• Your objective
Output every record verbatim, and omit each picture.

(Stored items)
::::::

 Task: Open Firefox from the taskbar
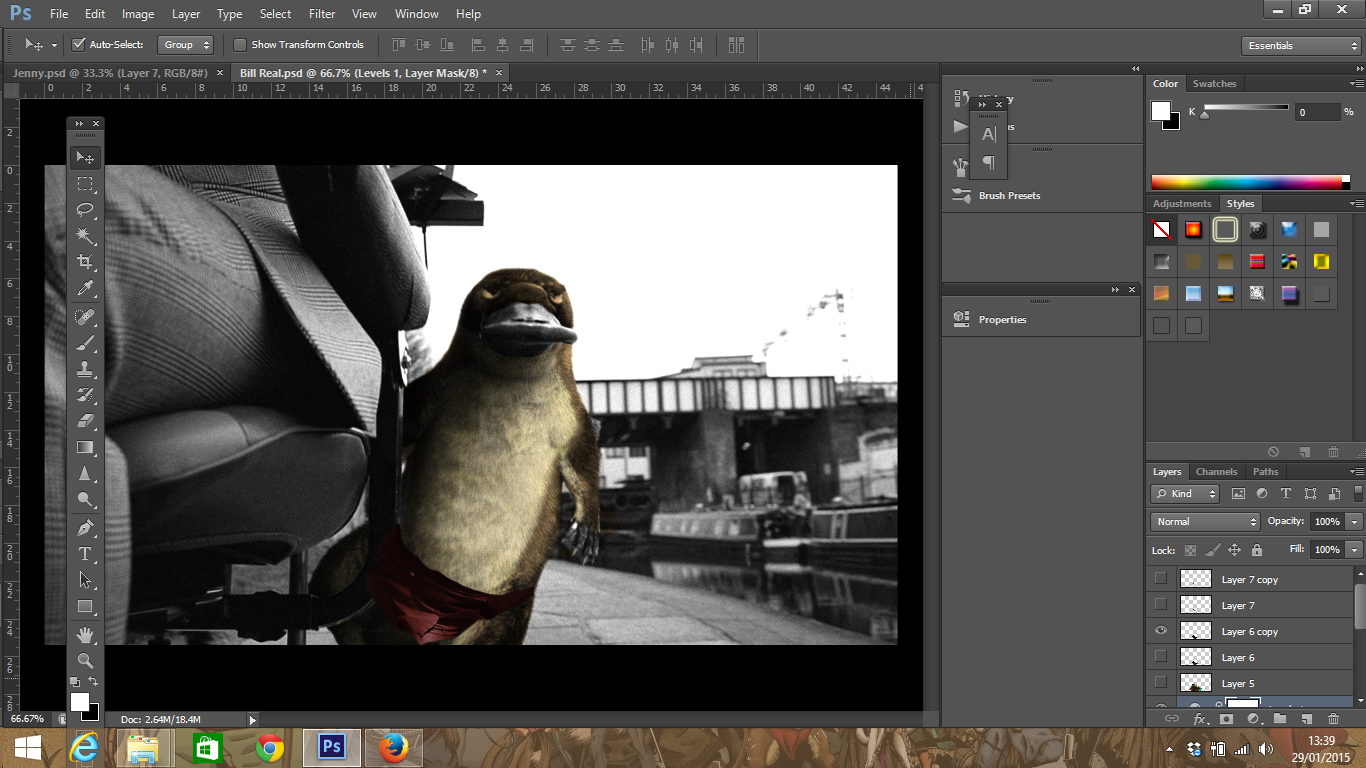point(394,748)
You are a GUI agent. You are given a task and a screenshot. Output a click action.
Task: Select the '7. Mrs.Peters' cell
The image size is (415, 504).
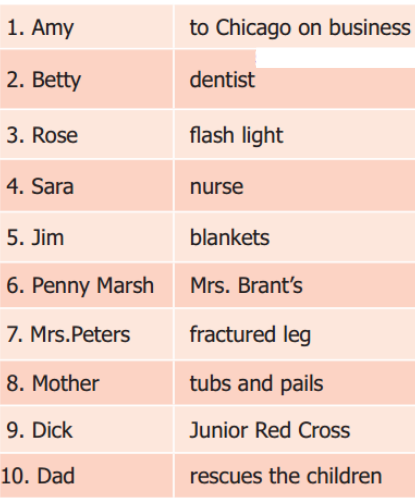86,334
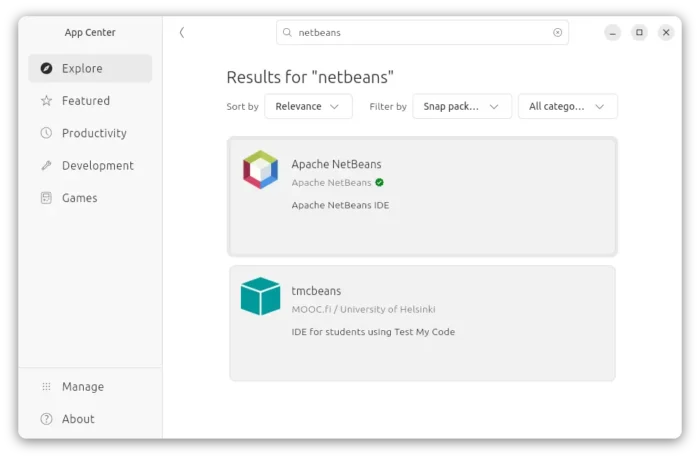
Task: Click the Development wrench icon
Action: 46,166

::::::

• Written response
 Task: Open Firefox from the taskbar
point(394,748)
You are a GUI agent. You are given a task and a screenshot. Output a click action.
Task: Select the '7. Mrs.Peters' cell
The image size is (415, 504).
86,334
Task: Click the Development wrench icon
Action: 46,166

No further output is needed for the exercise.